Me: *patting my stomach* Pepito seems to be doing alright
Manager: Who is Pepito, your shirt?
I just couldn't say anything to him. I mean how do you come out and say "hey Mr. Manager dude I had unprotected sex while I was drunk and I may or may no tbe pregnant?" I just can't. It really isn't any of his business anyway.
It is weird to think that in 9 months (if indeeed I am pregnant) something will be coming out of me. Something that I produced. Myself and HIM. The person that will probably have nothing to do with me, or the baby, if it comes along.
And, I don't want to sound like a bitch, but I almost want to be pregnant. Yes, it will change my life enormously, but I want him. I want the man who helped me get into this situation to love me. I feel as if this will be the only way for him to do so. Then again that would be trapping someone. But then again, it takes two to use protection, and I sure as hell don't see him opening up any condom in the near future.
Anyway, work was ok for me today. I felt awkward around people because I felt as if they KNEW I was pregnant or something. Which is odd being as I don't even know for sure yet. I don't know when to check though. How long does it take for a test to show? I mean I am only like 4 days late but who knows what may happen.
I just hope if it happened he will be there for me. He is only 18 though. By the time the baby would come he will be 19 and I will be 21. Sounds pretty decent for me, but he is still young. He just started college. It wouldn't be fair to him.

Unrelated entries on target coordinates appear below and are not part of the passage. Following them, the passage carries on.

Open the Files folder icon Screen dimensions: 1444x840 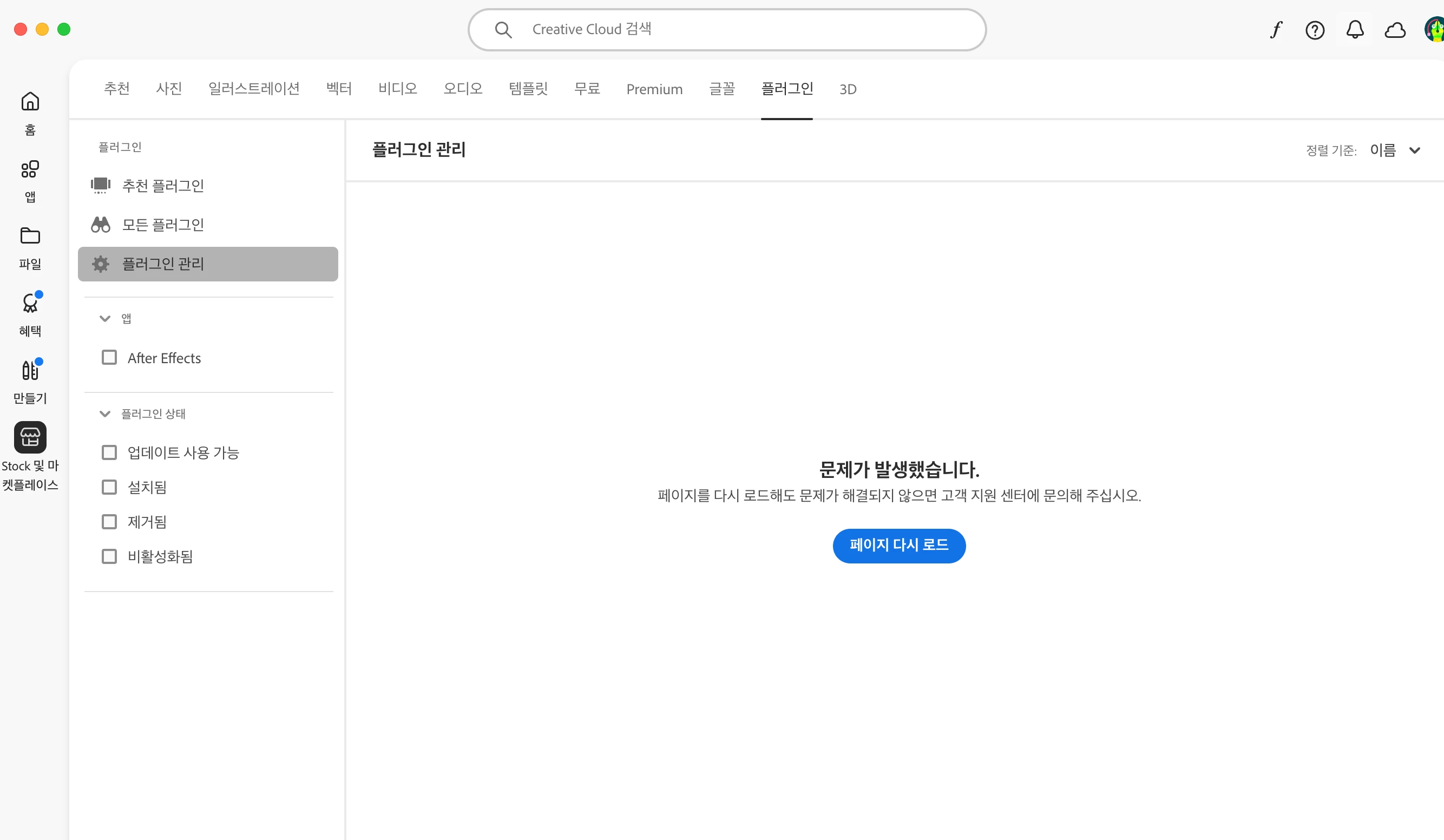pos(30,235)
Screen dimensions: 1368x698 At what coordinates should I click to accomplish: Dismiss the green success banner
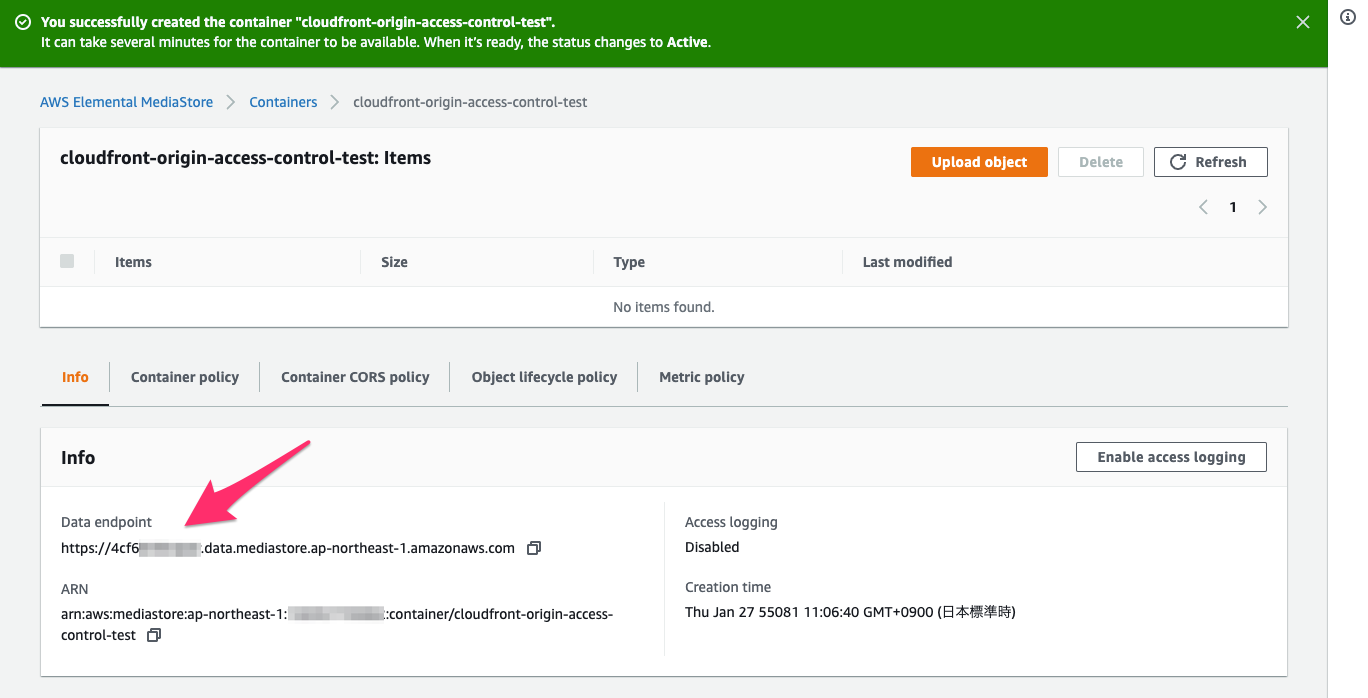pos(1302,22)
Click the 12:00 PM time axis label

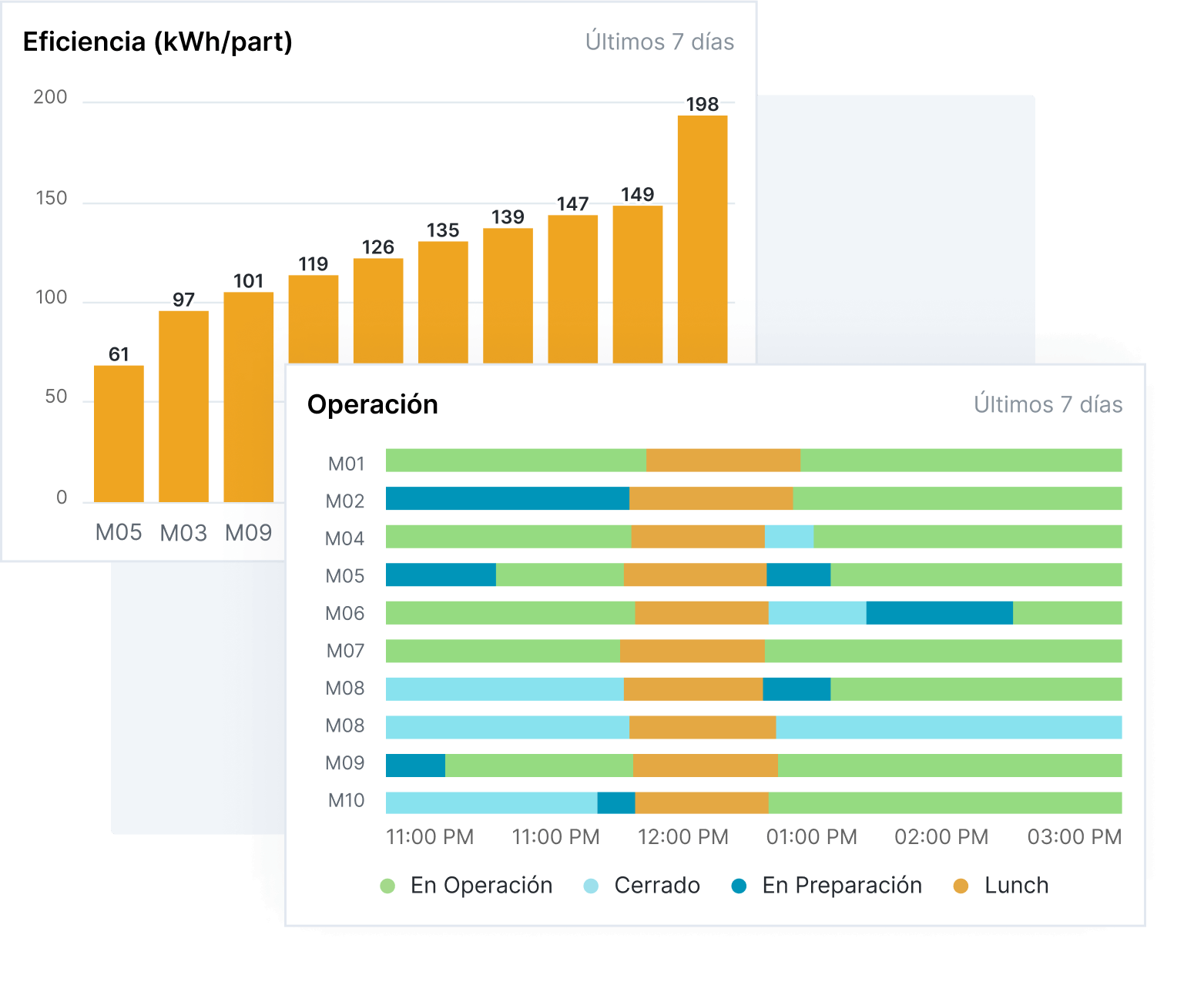[682, 837]
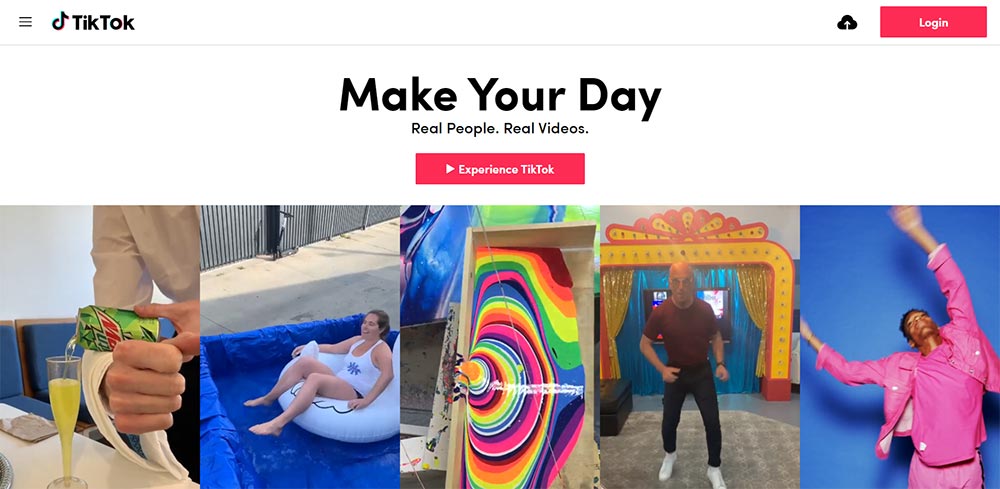This screenshot has width=1000, height=489.
Task: Click the Mountain Dew can
Action: click(117, 328)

But we all cause pain to ourselves. It wasn't just me that could have made this happen. It was also him.
Damn I am hating these depressing entries. I swear, come tomorrow, I am going to perk you all up. Make you fucking happy that I post entries in here every day. Before you know it people are going to dread my updates and be like "oh shit what is she whining about today."
Then again, it is MY diary. So I am sure you all will live. But I do promise some laughs from my entry tomorrow.